What to produce >>
Locate the line that contains "Given: Click the search magnifier icon" in the entries below, then repeat it and every following line through the line that contains "This screenshot has height=1287, width=2576.", exactly, and no others.

Material provided >>
────────

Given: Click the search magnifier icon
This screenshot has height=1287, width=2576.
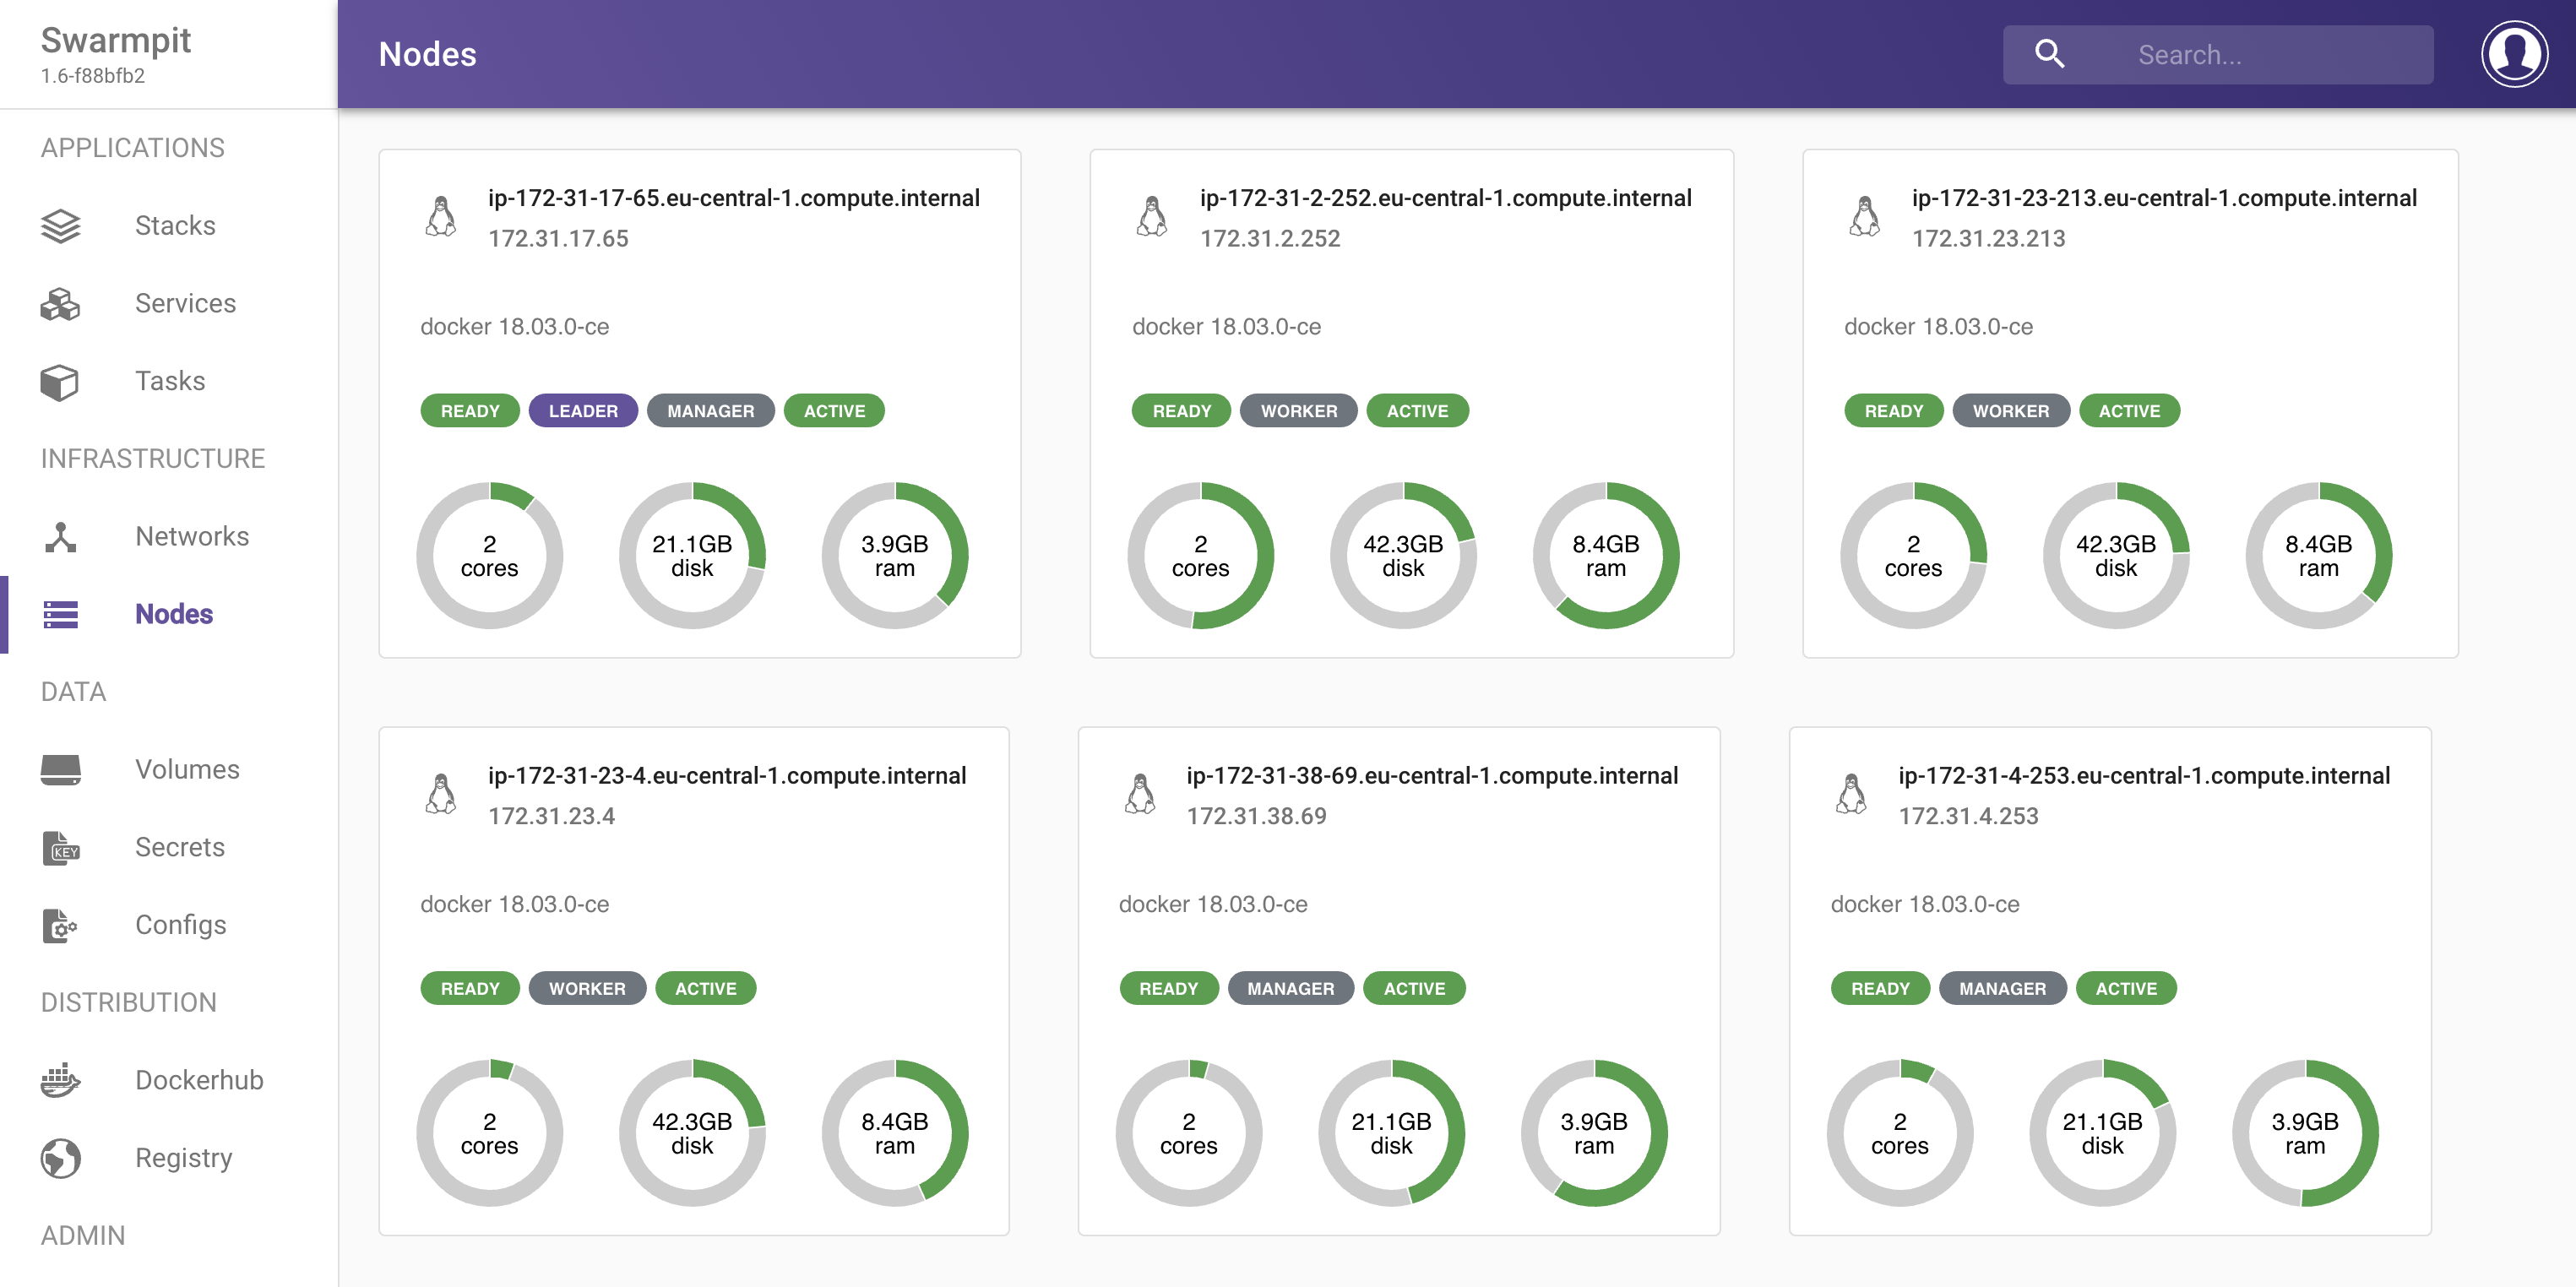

────────

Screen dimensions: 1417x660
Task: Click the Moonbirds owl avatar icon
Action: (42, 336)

────────

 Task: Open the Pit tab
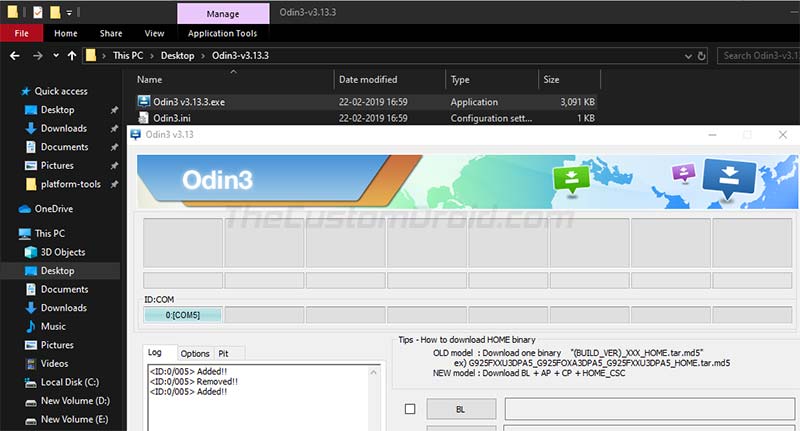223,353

────────

Written answer >>
Given: Click the search magnifier icon
This screenshot has height=1287, width=2576.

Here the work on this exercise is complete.